Generating parameters on the fly for @files

@files (custom_function)

Purpose:

Uses a custom function to generate sets of parameters to separate jobs which can run in parallel.

The first two parameters in each set represent the input and output which are used to see if the job is out of date and needs to be (re-)run.

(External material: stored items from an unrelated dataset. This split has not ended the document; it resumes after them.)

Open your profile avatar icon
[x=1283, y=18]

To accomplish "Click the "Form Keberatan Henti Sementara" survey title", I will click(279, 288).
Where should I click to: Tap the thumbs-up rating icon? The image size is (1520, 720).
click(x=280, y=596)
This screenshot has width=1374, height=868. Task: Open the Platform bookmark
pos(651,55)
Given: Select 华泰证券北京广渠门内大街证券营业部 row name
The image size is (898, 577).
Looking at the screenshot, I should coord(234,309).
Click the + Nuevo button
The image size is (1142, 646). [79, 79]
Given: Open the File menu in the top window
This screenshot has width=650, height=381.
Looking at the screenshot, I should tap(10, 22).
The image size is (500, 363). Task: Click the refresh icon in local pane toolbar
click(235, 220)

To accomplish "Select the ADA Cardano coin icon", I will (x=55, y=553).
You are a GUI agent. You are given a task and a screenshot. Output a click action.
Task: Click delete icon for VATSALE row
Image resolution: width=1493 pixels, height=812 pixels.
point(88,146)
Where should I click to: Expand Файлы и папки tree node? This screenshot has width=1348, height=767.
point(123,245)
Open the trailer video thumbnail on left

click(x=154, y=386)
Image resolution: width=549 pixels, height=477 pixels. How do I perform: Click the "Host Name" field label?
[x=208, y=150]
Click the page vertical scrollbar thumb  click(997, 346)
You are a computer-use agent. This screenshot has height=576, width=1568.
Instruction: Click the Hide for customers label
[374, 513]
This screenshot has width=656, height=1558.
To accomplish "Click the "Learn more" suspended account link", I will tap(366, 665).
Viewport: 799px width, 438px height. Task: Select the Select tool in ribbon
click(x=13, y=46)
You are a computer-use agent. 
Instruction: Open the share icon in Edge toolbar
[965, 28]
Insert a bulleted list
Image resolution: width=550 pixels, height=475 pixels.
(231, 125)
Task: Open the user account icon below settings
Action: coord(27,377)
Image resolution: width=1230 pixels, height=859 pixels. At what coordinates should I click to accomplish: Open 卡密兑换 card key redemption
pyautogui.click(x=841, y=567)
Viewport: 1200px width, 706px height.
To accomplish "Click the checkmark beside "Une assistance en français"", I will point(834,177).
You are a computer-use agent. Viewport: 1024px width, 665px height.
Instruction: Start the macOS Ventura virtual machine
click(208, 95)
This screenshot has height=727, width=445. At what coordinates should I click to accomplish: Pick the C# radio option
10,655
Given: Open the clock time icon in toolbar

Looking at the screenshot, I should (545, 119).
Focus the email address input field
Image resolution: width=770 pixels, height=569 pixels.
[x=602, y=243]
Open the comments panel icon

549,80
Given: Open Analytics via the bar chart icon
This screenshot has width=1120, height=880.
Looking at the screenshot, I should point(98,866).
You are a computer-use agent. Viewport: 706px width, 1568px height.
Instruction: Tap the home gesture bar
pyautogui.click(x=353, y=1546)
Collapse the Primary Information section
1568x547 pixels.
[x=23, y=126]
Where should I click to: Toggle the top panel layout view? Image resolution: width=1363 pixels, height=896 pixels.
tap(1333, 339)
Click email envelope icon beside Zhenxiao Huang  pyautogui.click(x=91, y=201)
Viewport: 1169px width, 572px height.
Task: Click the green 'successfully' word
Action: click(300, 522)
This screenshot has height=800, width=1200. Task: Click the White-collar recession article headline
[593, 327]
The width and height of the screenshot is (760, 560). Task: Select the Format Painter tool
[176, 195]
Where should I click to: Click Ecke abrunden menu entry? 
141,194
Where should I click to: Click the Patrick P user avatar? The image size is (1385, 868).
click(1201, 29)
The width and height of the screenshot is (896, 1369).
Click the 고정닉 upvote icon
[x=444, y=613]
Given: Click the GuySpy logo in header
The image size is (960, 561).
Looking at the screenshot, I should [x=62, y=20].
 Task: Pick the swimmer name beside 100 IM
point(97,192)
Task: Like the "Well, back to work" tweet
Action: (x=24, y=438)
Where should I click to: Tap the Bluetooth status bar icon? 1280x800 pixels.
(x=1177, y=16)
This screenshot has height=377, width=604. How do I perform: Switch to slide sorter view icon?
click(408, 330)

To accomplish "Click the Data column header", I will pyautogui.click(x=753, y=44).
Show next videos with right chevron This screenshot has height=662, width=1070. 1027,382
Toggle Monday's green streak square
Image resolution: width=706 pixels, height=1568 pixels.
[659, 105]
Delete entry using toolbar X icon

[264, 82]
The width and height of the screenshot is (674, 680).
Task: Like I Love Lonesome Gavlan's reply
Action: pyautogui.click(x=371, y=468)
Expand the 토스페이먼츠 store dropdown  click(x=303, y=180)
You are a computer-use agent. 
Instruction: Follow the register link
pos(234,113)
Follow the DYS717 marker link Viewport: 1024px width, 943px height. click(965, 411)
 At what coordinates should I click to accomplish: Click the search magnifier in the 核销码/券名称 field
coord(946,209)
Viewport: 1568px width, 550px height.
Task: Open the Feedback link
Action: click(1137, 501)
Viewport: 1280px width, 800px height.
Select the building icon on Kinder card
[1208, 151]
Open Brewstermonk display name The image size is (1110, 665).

By default, out of date checking uses input/output file timestamps. (On some file systems, timestamps have a resolution in seconds.) See @check_if_uptodate() for alternatives.

Example:
from ruffus import *
def generate_parameters_on_the_fly():
    parameters = [
                        ['input_file1', 'output_file1', 1, 2], # 1st job
                        ['input_file2', 'output_file2', 3, 4], # 2nd job
                        ['input_file3', 'output_file3', 5, 6], # 3rd job
                 ]
    for job_parameters in parameters:
        yield job_parameters

@files(generate_parameters_on_the_fly)
def parallel_io_task(input_file, output_file, param1, param2):
    pass

pipeline_run([parallel_task])
is the equivalent of calling:
parallel_io_task('input_file1', 'output_file1', 1, 2)
parallel_io_task('input_file2', 'output_file2', 3, 4)
parallel_io_task('input_file3', 'output_file3', 5, 6)

Parameters:

  • custom_function:

    Generator function which yields each time a complete set of parameters for one job

Checking if jobs are up to date:

Strings in input and output (including in nested sequences) are interpreted as file names and used to check if jobs are up-to-date.

See above for more details